One of L.A.’s most storied estates, known for nearly a century as Beverly House but newly rebranded as Hearst Estate, will return to market this week amid bankruptcy proceedings with price tag pushing up on $90 million.
Just three blocks north of Sunset Boulevard and designed by acclaimed engineer Gordon Kaufmann, who had a hand in the design of Hoover Dam, and built in 1927 by banking executive Milton Getz, the 3.7-acre Beverly Hills estate was acquired in 1946 for around $120,000 by Golden Age Hollywood icon Marion Davies and her longtime (and long-married) man-friend, newspaper magnate William Randolph Hearst, then already in his early 80s. More commonly known for his spectacular Hearst Castle estate that is set on a high mountaintop above the ocean near San Simeon, Calif., Hearst spent much of his later years in Los Angeles and, in fact, died at Beverly House in August 1951. (The couple also had a gigantic beach house set right on the sand in Santa Monica — it’s now the Annenberg Community Beach House — and, interestingly, Hearst’s obituary in the L.A. Times did not mention Ms. Davies even though they lived together openly for more than 30 years.)

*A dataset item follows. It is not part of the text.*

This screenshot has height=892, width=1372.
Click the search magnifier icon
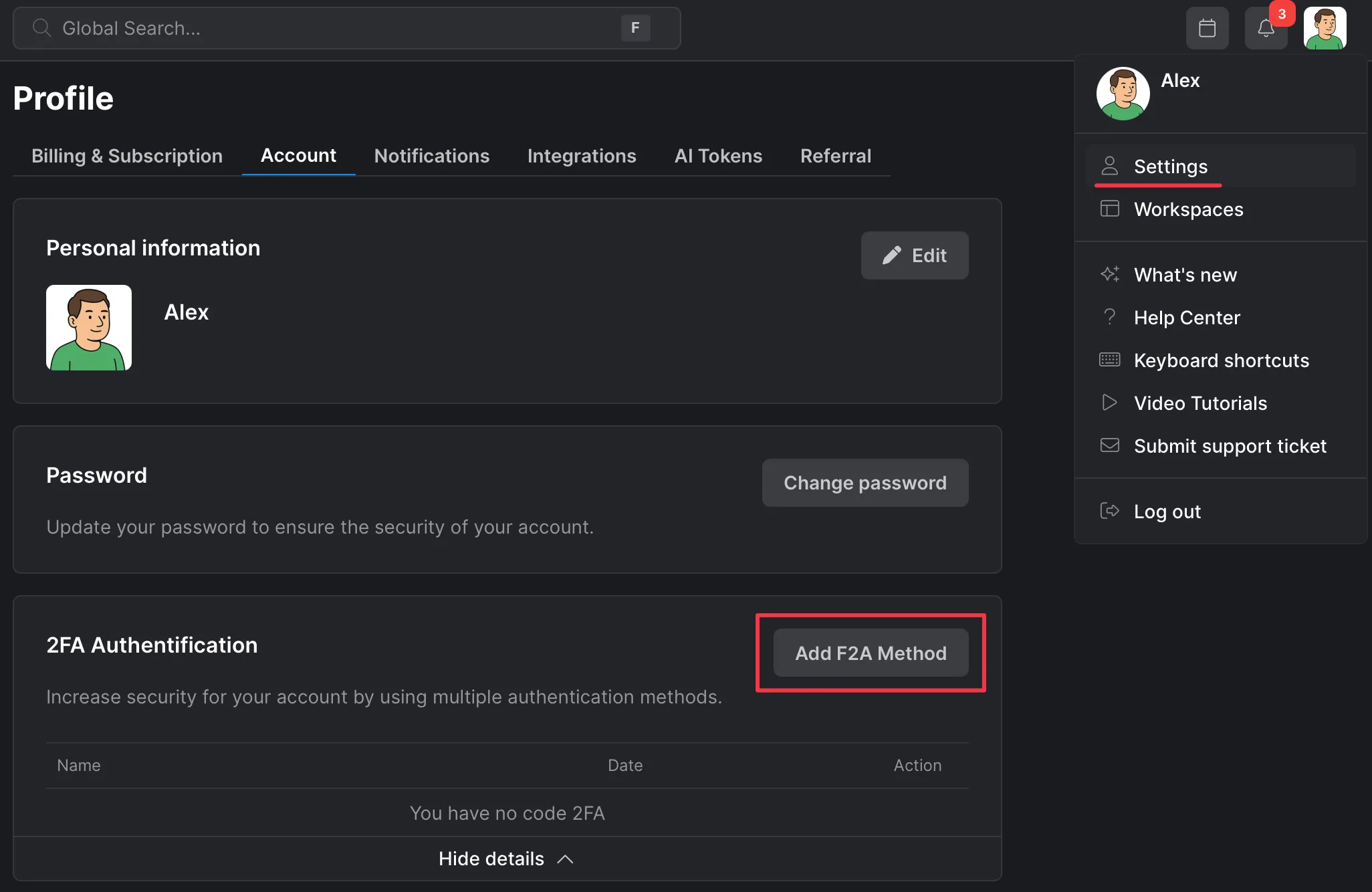41,28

Davies retained ownership of the lavish spread after the death of her wealthy paramour. She’s said to have hosted John and Jacqueline Kennedy for part of their 1953 honeymoon and soon moved in her romantic own side piece, Horace Brown, who inherited Beverly House (and several satellite properties) upon Davies’ 1961 death. The current owner, attorney, financier and real estate investor Leonard Ross, purchased the estate in 1976 for an unrecorded amount. He lived in splendor at Beverly House for decades but apparently ran into some financial issues a decade or so ago and first put the legendary estate on the market in 2007 with a ballsy and, in hind-sight, ridiculously optimistic $165 million price tag.

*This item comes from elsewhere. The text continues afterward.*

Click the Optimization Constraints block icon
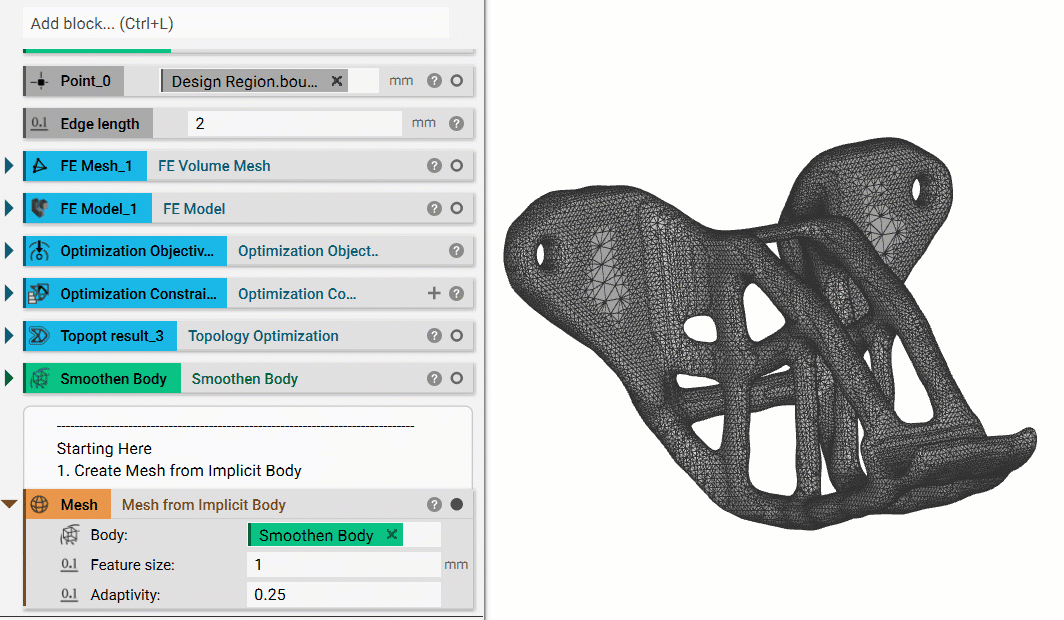This screenshot has height=620, width=1064. 40,293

Since then Ross has struggled to off-load his high-maintenance white elephant, where the expense of maintaining the grounds alone would probably bankrupt the average person. In 2013, when it was also listed for rent at a monumental $600,000 per month, it was floated with a still unrealistic $125 million price, and the price inexplicably ballooned to $195 million in 2016. In the fall of 2018 it popped back up with a still-too-high price of $135 million, and most recently, last month, the estate was priced at $119 million after it was was again set out for sale in early 2020, just before the Covid-19 quarantines, at $125 million.
According to The Wall Street Journal, who has tirelessly chronicled Ross’s struggle to sell the estate and first revealed the new $89.75 million asking price, Ross put the limited liability company that owns the property into bankruptcy in 2019 in an effort to “avoid a foreclosure auction and pause litigation over loan defaults.” Fast forward to earlier this year when Beverly House was ordered sold by the bankruptcy court in order to make do on more than $52.3 million in outstanding loans secured against the property.